If this applies to you, please be assured that we are here to provide support and information. We have booklets and a range of certificates that can be customised to include details of a baby whose birth may not have been recorded elsewhere, to help you commemorate their life.
"Even though I have 3 lovely grown up children, not a day has gone by without me thinking about what happened to my first baby who was stillborn and swiftly taken away."
Our support booklet Support and Information for Long Ago Bereaved can be downloaded here or printed copies can be ordered from our shop. Written with the help of bereaved parents, it gives ideas on how to commemorate a baby who has died long ago, explores changing attitudes to baby loss and advises how the charity can help.
If you don’t know what happened to your baby, you may want to trace your baby’s grave or cremation record. We have another shorter leaflet Tracing a Baby's Grave or Record of Cremation to help guide you in the process. Our Bereavement Support team will be available through our Helpline for you to talk through how this may feel.

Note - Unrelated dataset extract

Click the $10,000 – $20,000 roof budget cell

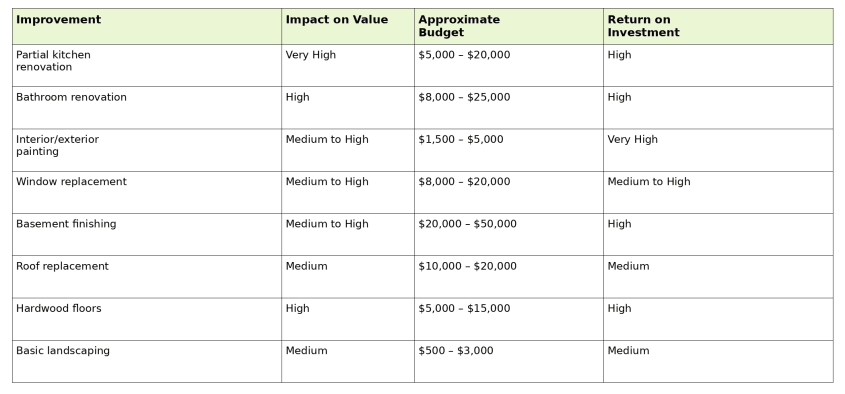tap(509, 277)
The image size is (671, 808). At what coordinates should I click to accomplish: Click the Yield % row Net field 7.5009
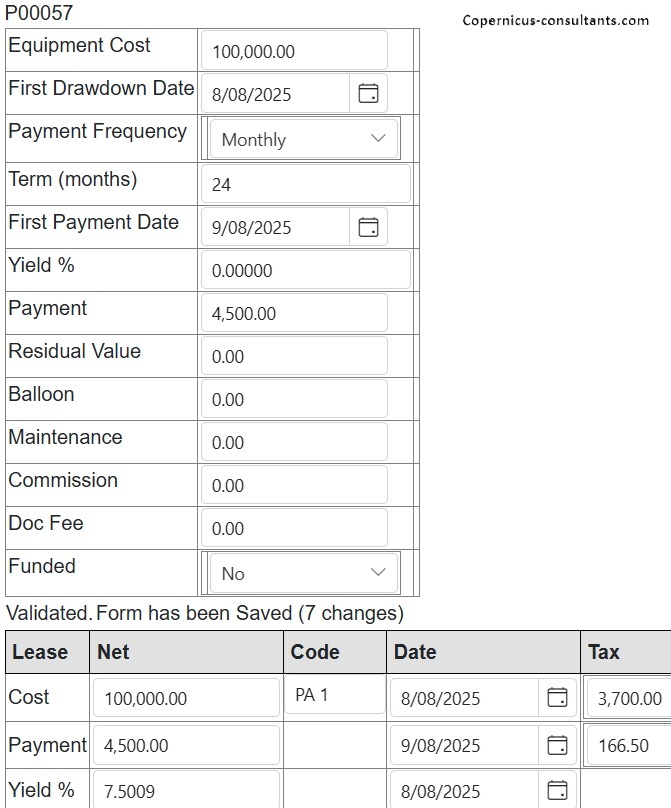186,791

You may also find it helpful to read Finding Zoe. This book brings together stories of parents who wanted to trace their baby's grave and testimonials of those who have successfully done so.

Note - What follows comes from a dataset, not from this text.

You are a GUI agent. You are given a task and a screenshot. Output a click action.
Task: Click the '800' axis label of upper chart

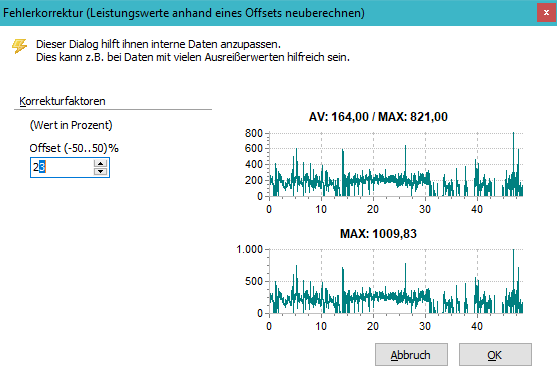point(253,134)
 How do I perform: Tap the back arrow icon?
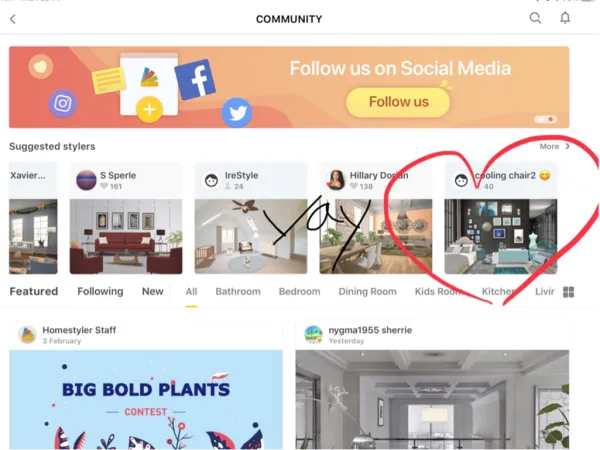click(x=13, y=19)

We understand it may be hard to know where to begin, so we are always here to help you along the way. You can contact our Helpline on 0808 164 3332 or via email on email@example.com. Our dedicated staff are here to listen and offer you a safe and confidential space to talk.
Downloadable booklets last updated: 18 May 2022.
Please note: We have amended an error on page 12 of a previous version of the booklet Information and support for long ago bereaved. The sentence previously read, "Until 1992, the legal definition of stillbirth was a baby born dead before 28 completed weeks of pregnancy." This has now been corrected.